I am certain that as a Christian, I am called to let my light shine before all men, and I am equally certain that belief led our founders – and Ronald Reagan for that matter – to conclude that we are to participate in our civic duty toward a "shining city upon a hill." I am very much less convinced that such a city is to be a "Christian society," which has recently seemed to imply a "moral majority" imposing some kind of theocracy. Background: My two posts here so far have centered on living Christianly. The degree to which this affects one’s political philosophy is a deep question, and one to which I am certain that I cannot provide a complete answer. But I ended my last post by saying that you cannot simply enact laws that impose morality on others -- rather you must argue persuasively and convince others of the truth.

A city upon a hill that has a thousand individual lights burning brightly is far different, but brighter, than a city that mandates folks turn their lights on. As a Christian, I don’t believe you can make another turn on a light they do not possess anyway.

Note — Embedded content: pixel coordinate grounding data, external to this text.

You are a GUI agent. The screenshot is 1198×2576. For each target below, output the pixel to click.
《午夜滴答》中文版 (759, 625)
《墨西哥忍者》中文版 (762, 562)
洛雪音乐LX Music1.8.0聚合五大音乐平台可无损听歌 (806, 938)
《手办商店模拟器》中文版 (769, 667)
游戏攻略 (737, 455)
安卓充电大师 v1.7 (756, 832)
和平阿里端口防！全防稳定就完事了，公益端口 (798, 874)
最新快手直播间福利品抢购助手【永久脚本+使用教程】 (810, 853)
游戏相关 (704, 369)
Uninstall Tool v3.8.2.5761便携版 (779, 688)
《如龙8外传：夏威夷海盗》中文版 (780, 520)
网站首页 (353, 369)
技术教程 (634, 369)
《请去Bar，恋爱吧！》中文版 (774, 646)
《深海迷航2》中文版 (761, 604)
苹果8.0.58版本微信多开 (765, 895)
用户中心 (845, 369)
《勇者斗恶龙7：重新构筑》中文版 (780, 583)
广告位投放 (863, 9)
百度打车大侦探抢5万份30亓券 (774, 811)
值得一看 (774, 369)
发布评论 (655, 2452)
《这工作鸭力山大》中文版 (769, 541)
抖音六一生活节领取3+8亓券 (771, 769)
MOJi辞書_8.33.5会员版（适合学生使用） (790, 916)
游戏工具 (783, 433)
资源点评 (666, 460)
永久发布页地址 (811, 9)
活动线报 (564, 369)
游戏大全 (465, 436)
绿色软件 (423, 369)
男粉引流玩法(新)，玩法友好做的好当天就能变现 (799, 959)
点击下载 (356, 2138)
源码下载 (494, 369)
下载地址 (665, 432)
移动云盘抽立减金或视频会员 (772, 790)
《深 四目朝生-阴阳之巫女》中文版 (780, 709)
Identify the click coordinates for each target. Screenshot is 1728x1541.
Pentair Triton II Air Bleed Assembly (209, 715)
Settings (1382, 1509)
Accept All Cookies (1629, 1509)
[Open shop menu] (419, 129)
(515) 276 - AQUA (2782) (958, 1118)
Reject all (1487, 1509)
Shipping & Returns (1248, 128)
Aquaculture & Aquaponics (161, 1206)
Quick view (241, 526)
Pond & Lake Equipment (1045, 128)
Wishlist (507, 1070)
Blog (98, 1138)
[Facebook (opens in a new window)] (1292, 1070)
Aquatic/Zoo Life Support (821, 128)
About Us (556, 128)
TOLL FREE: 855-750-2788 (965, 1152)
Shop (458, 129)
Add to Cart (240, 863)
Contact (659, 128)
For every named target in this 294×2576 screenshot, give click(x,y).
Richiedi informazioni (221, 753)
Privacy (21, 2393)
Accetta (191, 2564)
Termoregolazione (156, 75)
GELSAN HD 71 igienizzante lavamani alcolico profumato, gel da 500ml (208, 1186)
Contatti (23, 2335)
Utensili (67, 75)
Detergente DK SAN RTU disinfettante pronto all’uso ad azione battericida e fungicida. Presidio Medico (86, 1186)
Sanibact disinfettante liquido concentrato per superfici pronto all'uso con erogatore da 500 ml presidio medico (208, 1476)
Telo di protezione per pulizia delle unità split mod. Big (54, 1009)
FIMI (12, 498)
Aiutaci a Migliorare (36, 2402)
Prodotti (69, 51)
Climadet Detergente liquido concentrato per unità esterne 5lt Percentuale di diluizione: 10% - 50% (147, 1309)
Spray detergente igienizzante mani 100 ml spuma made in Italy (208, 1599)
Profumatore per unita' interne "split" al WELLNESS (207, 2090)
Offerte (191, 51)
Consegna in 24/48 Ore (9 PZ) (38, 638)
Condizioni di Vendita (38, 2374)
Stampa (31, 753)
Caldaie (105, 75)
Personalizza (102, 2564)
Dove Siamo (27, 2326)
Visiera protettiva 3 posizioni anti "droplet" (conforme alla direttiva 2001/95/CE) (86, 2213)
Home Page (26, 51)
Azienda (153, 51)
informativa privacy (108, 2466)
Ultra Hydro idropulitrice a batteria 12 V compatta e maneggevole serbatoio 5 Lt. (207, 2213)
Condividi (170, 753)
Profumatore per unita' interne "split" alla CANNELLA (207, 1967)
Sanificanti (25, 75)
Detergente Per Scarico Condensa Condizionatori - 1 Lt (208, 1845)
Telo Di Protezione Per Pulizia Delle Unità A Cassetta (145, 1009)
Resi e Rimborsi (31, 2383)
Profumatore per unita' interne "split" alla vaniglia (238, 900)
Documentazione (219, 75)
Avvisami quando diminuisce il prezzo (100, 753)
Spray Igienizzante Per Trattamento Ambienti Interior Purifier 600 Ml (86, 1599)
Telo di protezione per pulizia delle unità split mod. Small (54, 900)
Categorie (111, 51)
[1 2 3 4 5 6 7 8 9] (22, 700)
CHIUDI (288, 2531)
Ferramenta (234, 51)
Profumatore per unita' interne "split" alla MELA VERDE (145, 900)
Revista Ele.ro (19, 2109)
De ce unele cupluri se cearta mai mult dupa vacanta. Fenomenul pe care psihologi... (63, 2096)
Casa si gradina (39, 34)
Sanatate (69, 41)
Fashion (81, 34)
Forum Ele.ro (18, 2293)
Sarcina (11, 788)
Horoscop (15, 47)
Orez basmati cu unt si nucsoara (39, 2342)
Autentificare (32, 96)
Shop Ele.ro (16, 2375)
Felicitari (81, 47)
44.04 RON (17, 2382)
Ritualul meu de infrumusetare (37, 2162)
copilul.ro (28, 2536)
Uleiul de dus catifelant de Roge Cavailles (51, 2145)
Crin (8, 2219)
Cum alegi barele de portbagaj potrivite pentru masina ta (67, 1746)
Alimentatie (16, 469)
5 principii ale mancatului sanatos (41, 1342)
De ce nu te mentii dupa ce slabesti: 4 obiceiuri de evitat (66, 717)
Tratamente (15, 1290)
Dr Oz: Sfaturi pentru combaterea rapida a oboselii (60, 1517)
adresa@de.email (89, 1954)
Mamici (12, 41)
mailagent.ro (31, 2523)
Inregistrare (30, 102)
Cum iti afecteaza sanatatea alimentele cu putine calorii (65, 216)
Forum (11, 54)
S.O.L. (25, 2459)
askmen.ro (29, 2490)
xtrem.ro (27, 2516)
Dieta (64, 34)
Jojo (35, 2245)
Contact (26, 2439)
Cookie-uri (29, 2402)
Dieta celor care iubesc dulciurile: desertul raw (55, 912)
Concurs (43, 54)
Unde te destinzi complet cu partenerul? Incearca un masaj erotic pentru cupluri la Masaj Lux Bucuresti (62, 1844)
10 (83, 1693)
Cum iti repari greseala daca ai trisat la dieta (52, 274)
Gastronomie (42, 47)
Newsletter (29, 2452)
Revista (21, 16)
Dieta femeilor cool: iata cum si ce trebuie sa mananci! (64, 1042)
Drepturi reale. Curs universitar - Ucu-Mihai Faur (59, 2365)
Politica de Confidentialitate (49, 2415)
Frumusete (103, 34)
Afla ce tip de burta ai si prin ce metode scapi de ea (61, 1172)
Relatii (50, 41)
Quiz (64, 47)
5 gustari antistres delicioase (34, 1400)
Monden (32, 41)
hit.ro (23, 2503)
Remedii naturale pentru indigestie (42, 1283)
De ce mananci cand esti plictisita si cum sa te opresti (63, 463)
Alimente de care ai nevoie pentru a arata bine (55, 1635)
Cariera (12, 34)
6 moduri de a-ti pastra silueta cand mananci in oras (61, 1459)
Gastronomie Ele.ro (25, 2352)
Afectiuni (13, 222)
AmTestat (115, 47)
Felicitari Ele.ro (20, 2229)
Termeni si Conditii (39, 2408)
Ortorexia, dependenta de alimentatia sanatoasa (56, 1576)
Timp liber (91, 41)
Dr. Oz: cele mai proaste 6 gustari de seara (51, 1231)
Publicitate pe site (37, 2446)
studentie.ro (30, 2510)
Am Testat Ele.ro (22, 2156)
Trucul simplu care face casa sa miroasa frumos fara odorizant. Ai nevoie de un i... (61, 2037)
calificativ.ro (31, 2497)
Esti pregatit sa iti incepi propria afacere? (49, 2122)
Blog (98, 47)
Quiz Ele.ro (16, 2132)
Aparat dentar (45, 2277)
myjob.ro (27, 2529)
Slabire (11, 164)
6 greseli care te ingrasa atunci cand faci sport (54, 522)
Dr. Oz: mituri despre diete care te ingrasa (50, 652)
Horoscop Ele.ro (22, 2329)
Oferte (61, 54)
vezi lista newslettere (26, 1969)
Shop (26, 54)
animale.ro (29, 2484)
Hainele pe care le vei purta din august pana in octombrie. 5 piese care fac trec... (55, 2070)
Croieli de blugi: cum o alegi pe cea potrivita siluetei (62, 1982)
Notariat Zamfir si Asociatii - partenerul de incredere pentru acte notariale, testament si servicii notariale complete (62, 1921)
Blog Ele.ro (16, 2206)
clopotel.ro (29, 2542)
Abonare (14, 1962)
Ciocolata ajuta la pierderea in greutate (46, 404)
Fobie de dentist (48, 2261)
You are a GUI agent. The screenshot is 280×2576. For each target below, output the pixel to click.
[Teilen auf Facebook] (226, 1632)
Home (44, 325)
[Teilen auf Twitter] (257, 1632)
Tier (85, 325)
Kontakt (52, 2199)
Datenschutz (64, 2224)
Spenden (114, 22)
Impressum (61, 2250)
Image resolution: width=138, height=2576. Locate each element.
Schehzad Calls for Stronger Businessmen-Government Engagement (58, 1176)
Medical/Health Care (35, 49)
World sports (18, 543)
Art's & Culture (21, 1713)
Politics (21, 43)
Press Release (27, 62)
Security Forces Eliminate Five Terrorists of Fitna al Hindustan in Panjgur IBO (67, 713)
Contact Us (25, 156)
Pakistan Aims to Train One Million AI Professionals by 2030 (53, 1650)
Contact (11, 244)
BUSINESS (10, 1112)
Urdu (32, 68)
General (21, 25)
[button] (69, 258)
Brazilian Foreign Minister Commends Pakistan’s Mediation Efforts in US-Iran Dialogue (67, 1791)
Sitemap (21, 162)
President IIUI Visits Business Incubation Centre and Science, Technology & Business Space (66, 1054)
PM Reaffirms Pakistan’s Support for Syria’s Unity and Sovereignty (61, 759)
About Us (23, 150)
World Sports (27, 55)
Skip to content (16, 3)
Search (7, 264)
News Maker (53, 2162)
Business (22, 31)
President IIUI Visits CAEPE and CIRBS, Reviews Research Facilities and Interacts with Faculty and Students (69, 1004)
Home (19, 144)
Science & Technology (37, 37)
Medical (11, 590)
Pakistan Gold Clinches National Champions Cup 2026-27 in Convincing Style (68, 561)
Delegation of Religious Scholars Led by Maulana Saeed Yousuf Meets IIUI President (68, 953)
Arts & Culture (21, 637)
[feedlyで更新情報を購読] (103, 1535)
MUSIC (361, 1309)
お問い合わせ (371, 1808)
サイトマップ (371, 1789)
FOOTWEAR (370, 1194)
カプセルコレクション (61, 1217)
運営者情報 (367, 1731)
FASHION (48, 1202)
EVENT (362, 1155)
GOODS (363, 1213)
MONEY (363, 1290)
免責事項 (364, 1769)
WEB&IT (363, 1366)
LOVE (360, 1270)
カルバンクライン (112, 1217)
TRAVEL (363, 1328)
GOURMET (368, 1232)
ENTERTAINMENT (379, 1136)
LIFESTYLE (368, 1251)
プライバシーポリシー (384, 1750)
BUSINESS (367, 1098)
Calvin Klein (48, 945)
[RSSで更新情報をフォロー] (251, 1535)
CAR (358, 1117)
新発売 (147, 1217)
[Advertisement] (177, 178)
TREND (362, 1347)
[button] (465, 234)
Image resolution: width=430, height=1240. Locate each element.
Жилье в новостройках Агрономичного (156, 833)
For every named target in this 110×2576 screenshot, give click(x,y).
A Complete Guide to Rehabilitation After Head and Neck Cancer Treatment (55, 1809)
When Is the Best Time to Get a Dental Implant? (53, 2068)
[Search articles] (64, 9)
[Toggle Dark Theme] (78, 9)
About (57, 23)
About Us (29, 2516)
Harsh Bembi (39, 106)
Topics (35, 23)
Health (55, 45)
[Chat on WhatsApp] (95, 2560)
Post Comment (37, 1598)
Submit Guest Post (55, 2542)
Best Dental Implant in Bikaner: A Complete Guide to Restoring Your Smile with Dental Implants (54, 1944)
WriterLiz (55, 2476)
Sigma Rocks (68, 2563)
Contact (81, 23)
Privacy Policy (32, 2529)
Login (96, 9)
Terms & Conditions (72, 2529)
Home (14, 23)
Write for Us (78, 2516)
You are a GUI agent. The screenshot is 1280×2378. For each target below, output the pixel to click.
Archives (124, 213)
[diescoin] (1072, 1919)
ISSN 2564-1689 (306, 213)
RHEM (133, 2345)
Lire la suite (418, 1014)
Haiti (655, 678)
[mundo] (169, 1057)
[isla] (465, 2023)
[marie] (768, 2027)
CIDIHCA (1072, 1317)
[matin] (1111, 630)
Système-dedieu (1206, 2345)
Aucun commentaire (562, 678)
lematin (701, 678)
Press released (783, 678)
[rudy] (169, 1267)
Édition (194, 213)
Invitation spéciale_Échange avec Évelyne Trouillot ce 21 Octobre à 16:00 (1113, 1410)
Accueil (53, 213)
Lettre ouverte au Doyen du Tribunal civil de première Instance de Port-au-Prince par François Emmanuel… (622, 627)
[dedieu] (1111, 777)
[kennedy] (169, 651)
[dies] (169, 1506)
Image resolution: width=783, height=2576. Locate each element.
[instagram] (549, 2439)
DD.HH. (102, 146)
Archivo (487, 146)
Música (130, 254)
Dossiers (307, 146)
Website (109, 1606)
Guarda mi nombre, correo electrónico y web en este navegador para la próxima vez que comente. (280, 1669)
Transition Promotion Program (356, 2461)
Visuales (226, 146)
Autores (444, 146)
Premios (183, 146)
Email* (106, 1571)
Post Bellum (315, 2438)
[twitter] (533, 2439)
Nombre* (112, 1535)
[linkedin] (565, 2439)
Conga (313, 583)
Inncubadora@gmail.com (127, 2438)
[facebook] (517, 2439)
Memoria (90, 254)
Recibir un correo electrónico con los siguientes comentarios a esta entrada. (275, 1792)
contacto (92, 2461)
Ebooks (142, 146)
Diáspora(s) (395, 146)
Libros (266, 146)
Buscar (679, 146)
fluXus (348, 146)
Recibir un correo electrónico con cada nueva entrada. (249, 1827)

So I’ve come to this conclusion: It is my duty to shine my light and to persuade others of what I believe. It is the right and responsibility of others to do the same, whatever they may believe. As a society then our primary civic responsibility is to create and protect a public dialogue where ideas and visions can be reasoned, and debated and the Truth made clear.

So what is my individual responsibility? I think John Andrews recent column on “Element R,” an American responsibility movement, was a step in a similar direction. Although we have different starting points, both John and I have come to believe that the responsibility of the individual must temper and inform – and perhaps even preempt – the rights of the individual.

I’d like to make a bold statement. I believe that Jesus was primarily concerned about the individual. Throughout his ministry on earth, Jesus Christ addressed individuals in their particular circumstances. I do not feel I am overstretching or reaching when I say that Jesus was far more concerned about bringing individuals to his Father, and to mending the broken hearts of those He met, than He was about establishing a Christian society. Surely Jesus was aware of the political and social implications of his teachings, but He was far more aware of the needs of people around him, aware of the condition of their spirits -- and he addressed himself to healing them, not the ills of their culture.

As I have thought about this I am led to the conclusion that Jesus is not primarily concerned with the political ramifications of his words, and that His call to us is to live our lives as examples, as lights within a city so that we may persuade others to seek to live righteously as well.